(Records from a dataset)

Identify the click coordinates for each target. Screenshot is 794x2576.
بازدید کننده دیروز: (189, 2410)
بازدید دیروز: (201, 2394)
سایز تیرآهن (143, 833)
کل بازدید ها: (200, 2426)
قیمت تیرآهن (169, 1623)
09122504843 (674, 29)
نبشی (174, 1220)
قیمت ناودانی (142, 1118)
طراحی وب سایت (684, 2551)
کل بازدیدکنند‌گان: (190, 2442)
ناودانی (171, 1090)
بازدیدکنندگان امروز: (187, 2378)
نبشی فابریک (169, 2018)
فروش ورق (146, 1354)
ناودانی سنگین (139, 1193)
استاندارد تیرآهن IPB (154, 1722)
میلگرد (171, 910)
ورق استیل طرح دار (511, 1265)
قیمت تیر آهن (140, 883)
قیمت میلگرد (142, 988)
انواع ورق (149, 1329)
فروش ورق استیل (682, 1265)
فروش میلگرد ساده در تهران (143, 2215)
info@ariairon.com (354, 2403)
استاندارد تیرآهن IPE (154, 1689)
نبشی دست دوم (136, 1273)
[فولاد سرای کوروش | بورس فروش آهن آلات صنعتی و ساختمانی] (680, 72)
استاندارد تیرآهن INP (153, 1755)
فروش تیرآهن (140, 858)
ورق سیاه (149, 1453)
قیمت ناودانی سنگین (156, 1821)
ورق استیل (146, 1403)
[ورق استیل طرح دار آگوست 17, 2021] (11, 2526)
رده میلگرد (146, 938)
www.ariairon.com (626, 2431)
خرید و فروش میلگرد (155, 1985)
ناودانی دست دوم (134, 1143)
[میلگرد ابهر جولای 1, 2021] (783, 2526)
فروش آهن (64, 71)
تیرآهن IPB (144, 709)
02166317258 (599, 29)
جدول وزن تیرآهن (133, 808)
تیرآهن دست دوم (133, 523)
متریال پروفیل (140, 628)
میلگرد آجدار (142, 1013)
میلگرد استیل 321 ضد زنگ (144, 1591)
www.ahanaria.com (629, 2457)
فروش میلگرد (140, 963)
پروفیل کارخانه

EXERCISE AIM:
Write every record above out again exactly as it stands.

SOLUTION TO THE PROBLEM:
Identify the click coordinates for each target. Screenshot is 794x2576.
بازدید کننده دیروز: (189, 2410)
بازدید دیروز: (201, 2394)
سایز تیرآهن (143, 833)
کل بازدید ها: (200, 2426)
قیمت تیرآهن (169, 1623)
09122504843 (674, 29)
نبشی (174, 1220)
قیمت ناودانی (142, 1118)
طراحی وب سایت (684, 2551)
کل بازدیدکنند‌گان: (190, 2442)
ناودانی (171, 1090)
بازدیدکنندگان امروز: (187, 2378)
نبشی فابریک (169, 2018)
فروش ورق (146, 1354)
ناودانی سنگین (139, 1193)
استاندارد تیرآهن IPB (154, 1722)
میلگرد (171, 910)
ورق استیل طرح دار (511, 1265)
قیمت تیر آهن (140, 883)
قیمت میلگرد (142, 988)
انواع ورق (149, 1329)
فروش ورق استیل (682, 1265)
فروش میلگرد ساده در تهران (143, 2215)
info@ariairon.com (354, 2403)
استاندارد تیرآهن IPE (154, 1689)
نبشی دست دوم (136, 1273)
[فولاد سرای کوروش | بورس فروش آهن آلات صنعتی و ساختمانی] (680, 72)
استاندارد تیرآهن INP (153, 1755)
فروش تیرآهن (140, 858)
ورق سیاه (149, 1453)
قیمت ناودانی سنگین (156, 1821)
ورق استیل (146, 1403)
[ورق استیل طرح دار آگوست 17, 2021] (11, 2526)
رده میلگرد (146, 938)
www.ariairon.com (626, 2431)
خرید و فروش میلگرد (155, 1985)
ناودانی دست دوم (134, 1143)
[میلگرد ابهر جولای 1, 2021] (783, 2526)
فروش آهن (64, 71)
تیرآهن IPB (144, 709)
02166317258 (599, 29)
جدول وزن تیرآهن (133, 808)
تیرآهن دست دوم (133, 523)
متریال پروفیل (140, 628)
میلگرد آجدار (142, 1013)
میلگرد استیل 321 ضد زنگ (144, 1591)
www.ahanaria.com (629, 2457)
فروش میلگرد (140, 963)
پروفیل کارخانه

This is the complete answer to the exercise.